» **Exercise input**:
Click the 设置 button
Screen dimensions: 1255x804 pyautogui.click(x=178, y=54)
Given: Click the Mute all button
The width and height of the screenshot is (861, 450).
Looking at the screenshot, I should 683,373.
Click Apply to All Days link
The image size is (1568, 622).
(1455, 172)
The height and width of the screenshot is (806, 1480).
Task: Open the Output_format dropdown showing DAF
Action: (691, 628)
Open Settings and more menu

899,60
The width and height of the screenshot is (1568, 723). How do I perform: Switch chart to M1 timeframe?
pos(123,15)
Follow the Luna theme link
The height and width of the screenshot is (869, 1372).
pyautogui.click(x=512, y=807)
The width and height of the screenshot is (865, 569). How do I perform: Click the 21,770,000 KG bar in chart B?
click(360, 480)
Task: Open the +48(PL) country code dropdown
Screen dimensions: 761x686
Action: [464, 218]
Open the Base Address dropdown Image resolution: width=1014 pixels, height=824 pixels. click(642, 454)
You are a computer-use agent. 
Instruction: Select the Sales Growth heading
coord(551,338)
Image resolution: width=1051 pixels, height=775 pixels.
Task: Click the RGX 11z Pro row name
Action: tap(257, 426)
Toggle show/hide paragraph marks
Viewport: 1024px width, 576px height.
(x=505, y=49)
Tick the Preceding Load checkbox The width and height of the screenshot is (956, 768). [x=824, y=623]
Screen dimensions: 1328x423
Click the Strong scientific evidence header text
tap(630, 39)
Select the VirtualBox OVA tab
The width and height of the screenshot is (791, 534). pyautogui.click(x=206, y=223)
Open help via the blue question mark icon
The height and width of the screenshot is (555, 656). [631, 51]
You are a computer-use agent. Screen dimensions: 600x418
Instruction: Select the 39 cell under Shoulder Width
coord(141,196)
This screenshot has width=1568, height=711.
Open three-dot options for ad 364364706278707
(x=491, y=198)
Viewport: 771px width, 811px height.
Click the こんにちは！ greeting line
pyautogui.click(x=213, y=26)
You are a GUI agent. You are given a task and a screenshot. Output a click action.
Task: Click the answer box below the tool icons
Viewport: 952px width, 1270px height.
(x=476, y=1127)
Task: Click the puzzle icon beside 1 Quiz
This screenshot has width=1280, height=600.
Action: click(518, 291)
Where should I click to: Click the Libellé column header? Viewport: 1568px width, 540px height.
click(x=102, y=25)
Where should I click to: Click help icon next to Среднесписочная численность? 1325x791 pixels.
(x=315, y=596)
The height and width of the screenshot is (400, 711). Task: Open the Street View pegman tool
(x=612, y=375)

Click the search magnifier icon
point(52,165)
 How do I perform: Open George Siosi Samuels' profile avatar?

» **What you are asked to do**: Beginning at the line with "Where should I click to: Click the" and ending at the last line of the entries, print every line exactly.

» **Result of the exercise**:
Where should I click to: Click the Libellé column header? Viewport: 1568px width, 540px height.
click(x=102, y=25)
Where should I click to: Click help icon next to Среднесписочная численность? 1325x791 pixels.
(x=315, y=596)
The height and width of the screenshot is (400, 711). Task: Open the Street View pegman tool
(x=612, y=375)

Click the search magnifier icon
point(52,165)
 How do I perform: Open George Siosi Samuels' profile avatar?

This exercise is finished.